O JB Litoral perguntou à cacique a respeito da vinda dos mantimentos e, segundo ela, “nada do Governo do Estado chegou para nós até agora”. Foi questionado, então, com a assessoria de imprensa da Sejuf em relação ao repasse das cestas básicas para a comunidade indígena, mas não houve resposta.
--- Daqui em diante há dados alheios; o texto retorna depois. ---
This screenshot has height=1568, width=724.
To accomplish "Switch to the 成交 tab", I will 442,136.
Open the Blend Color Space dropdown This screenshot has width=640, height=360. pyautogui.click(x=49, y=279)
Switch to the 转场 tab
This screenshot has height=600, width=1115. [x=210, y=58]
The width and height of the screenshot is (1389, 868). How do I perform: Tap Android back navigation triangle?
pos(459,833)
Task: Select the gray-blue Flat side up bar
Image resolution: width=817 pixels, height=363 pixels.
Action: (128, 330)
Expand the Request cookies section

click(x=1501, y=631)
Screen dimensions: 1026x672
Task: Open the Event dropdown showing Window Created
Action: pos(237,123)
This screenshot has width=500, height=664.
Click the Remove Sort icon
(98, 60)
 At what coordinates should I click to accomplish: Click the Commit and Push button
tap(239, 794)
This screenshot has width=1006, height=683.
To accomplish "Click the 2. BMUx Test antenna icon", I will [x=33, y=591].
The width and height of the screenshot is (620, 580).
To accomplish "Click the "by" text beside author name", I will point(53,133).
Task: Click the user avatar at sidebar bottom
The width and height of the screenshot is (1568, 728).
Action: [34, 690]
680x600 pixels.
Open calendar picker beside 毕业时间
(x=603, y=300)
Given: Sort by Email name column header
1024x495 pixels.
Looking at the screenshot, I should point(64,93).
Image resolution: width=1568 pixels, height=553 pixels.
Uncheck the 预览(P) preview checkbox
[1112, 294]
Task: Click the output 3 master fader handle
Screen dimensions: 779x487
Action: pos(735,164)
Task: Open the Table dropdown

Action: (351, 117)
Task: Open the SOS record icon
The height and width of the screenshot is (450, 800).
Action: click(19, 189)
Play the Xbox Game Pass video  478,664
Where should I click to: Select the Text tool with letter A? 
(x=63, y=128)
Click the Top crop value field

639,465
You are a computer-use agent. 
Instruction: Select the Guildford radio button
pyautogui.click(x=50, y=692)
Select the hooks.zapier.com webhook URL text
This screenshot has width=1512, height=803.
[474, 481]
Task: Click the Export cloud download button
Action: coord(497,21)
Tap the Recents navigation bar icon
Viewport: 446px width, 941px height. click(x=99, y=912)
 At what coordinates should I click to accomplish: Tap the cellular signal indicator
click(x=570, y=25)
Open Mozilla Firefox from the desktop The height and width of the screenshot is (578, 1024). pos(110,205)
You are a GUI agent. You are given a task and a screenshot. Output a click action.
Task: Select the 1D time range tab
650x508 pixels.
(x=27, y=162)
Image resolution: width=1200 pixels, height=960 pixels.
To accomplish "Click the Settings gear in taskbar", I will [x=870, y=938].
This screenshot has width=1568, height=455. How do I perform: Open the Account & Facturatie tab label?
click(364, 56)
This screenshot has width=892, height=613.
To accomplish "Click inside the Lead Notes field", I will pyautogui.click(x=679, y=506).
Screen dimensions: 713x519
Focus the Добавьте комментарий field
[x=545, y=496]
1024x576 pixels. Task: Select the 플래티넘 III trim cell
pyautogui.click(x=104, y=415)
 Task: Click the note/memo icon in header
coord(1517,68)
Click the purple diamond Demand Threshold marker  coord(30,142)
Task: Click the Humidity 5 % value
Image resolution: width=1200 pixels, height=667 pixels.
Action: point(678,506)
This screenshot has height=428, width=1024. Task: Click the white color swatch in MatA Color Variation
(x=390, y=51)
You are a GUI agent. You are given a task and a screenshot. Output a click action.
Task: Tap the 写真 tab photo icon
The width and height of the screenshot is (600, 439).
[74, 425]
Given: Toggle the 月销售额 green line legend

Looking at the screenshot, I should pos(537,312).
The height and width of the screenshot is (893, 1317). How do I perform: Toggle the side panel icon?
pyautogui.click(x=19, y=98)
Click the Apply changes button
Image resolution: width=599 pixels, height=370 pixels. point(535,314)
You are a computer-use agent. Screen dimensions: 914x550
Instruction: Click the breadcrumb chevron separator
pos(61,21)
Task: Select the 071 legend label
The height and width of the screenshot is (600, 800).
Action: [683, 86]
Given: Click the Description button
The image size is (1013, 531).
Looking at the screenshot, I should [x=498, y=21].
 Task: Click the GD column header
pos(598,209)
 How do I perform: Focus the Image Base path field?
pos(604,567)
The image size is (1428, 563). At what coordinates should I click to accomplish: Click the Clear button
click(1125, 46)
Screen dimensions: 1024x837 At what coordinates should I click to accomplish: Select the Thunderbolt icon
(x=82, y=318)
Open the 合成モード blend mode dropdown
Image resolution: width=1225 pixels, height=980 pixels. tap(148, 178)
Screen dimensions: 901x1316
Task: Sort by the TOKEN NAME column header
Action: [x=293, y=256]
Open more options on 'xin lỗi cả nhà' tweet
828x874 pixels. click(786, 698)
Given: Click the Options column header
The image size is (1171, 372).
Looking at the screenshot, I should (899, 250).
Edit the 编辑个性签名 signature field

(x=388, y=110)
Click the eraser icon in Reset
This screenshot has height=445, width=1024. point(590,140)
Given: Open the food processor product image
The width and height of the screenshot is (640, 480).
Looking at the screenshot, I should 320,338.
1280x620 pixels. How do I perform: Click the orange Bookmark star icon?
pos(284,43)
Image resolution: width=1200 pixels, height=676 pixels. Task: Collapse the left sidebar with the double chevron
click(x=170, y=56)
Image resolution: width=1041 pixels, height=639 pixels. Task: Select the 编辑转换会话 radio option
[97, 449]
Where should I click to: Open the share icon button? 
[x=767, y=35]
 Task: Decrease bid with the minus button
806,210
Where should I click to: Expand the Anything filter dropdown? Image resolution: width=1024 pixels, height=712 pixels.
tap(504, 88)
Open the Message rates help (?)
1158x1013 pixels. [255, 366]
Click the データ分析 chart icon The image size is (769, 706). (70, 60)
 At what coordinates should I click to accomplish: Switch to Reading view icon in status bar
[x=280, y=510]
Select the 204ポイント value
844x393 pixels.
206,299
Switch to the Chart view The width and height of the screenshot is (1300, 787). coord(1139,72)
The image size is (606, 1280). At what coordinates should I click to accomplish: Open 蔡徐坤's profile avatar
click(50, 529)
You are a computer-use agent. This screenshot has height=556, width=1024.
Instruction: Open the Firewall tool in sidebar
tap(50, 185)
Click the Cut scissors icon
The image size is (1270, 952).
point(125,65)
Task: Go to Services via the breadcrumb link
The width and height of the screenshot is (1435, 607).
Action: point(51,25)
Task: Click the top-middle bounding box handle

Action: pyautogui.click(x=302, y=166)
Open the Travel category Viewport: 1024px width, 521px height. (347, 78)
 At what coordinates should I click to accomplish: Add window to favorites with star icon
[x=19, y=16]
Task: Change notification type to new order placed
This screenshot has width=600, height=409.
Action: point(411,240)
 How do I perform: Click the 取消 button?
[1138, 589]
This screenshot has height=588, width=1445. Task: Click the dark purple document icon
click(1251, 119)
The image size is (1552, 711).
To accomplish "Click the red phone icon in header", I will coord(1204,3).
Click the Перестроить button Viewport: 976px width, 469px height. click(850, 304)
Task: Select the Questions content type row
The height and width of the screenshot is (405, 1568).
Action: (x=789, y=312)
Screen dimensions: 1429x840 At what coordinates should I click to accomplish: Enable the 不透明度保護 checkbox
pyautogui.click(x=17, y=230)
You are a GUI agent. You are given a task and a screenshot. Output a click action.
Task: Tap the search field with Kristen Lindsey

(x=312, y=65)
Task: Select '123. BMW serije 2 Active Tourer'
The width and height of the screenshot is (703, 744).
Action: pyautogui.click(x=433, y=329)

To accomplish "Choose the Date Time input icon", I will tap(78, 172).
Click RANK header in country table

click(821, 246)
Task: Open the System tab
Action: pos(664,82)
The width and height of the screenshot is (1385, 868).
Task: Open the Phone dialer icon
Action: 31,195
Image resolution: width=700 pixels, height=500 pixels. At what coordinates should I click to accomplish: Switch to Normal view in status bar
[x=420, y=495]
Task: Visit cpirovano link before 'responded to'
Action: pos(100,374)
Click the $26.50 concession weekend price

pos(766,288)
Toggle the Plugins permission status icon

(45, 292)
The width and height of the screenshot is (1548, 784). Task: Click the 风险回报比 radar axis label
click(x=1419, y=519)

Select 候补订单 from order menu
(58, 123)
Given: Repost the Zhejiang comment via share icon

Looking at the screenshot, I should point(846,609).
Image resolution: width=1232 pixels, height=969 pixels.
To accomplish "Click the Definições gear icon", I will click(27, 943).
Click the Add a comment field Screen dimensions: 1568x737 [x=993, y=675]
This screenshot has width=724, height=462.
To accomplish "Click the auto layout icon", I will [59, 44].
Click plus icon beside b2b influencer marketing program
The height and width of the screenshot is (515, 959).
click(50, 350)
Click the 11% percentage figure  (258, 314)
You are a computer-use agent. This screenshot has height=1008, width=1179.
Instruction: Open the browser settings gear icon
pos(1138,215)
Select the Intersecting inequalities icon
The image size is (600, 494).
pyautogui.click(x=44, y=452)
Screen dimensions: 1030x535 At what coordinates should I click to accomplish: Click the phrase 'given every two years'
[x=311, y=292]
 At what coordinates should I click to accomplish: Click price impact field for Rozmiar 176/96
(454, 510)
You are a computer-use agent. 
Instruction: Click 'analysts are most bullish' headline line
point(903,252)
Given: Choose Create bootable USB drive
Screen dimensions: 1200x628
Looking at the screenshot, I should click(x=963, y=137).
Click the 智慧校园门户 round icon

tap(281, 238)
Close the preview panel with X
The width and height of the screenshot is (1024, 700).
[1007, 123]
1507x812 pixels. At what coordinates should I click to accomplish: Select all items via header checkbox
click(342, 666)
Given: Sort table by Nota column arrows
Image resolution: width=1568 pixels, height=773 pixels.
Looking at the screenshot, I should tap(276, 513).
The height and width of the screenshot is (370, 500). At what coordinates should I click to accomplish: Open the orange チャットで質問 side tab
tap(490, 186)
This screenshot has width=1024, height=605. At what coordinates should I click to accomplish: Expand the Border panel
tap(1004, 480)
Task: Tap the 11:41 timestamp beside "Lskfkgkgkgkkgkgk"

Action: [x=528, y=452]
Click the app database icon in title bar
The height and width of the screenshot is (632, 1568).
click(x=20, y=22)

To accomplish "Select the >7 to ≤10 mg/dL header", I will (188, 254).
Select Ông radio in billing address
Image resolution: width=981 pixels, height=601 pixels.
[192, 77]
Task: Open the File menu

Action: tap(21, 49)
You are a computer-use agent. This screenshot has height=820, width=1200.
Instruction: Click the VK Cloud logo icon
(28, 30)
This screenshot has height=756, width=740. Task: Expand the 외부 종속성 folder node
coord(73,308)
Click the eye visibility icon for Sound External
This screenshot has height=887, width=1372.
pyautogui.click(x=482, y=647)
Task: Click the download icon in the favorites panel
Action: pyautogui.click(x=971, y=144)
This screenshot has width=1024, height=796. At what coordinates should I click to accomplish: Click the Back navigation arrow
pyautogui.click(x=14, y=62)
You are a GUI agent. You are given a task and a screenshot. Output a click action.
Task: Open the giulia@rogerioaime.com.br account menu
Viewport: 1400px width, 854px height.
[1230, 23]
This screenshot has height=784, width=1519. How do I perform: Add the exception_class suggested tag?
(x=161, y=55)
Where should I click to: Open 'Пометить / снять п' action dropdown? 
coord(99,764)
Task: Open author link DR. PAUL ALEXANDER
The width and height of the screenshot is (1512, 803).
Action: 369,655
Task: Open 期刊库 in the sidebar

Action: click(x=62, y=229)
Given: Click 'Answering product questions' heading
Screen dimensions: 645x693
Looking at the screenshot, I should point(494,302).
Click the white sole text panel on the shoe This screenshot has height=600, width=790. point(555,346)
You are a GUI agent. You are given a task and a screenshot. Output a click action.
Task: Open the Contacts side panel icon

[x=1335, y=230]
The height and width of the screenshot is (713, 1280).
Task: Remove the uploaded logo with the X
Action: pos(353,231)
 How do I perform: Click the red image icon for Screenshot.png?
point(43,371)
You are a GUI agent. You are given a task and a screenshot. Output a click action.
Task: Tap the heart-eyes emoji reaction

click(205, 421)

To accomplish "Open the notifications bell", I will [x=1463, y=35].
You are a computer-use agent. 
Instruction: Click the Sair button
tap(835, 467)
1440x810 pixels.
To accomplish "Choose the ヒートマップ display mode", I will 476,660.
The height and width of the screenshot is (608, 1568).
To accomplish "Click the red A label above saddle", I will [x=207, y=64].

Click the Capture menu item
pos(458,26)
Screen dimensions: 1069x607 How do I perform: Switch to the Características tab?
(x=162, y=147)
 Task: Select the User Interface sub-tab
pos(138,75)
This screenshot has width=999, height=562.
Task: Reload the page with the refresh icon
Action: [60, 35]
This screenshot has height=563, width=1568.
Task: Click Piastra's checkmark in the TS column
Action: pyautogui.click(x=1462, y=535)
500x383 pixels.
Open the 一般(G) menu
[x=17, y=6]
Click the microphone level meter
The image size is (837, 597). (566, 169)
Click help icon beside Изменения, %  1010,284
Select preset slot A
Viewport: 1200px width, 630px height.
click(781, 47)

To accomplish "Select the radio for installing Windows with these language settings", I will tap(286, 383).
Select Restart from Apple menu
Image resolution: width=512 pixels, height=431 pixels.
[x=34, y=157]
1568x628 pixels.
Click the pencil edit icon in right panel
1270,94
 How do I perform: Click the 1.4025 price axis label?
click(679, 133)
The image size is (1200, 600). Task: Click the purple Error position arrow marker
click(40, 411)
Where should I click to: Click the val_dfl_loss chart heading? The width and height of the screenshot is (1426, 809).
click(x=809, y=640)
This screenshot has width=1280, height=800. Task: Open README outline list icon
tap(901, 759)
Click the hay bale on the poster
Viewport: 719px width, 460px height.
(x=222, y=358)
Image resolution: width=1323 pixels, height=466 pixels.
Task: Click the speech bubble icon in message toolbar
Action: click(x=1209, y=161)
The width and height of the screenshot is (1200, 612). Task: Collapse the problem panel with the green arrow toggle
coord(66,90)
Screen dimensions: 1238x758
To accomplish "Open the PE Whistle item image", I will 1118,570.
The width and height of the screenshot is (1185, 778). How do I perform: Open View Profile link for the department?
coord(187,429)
. Antes da pandemia, as comunidades indígenas tinham como base de renda a venda de artesanatos em Paranaguá.

EMATER

O Instituto Paranaense de Assistência Técnica e Extensão Rural (EMATER), órgão vinculado à Secretaria da Agricultura e Abastecimento, prestou assistência à comunidade indígena em 2019. De acordo com o gerente municipal, Leoclides Lazaroto, houve um projeto desenvolvido na ilha com renovação de mudas de mandioca, milho e feijão, assim como um plano para desenvolver a terra. “Estamos sempre à disposição para trabalharmos em conjunto e realizar parcerias. Temos vários projetos com associações de produtores e também com empresas portuárias para realizar ações em favor das aldeias”, disse.

TEKOÁ TAKUATY

A aldeia Tekoá Takuaty foi fundada há quase dois anos. Antes, as pessoas viviam em Pindoty, também na Ilha da Cotinga. A região foi homologada como terra indígena em 1993 e abriga indígenas Guarani Mbya. Ambas as aldeias estão em isolamento. Antes da pandemia, as comunidades indígenas tinham como base de renda a venda de artesanatos em Paranaguá. Com os decretos estadual e municipal, esta prática precisou ser interrompida. Para a cacique, o sentimento é de que a população indígena está esquecida. E a chegada de uma doença urbana e as dificuldades para a subsistência podem ser comparadas ao período da colonização. “Agora é o momento mais delicado da nossa história, tirando a época em que os nossos ancestrais chegaram aqui. É como se estivesse acontecendo tudo de novo”, contou emocionada.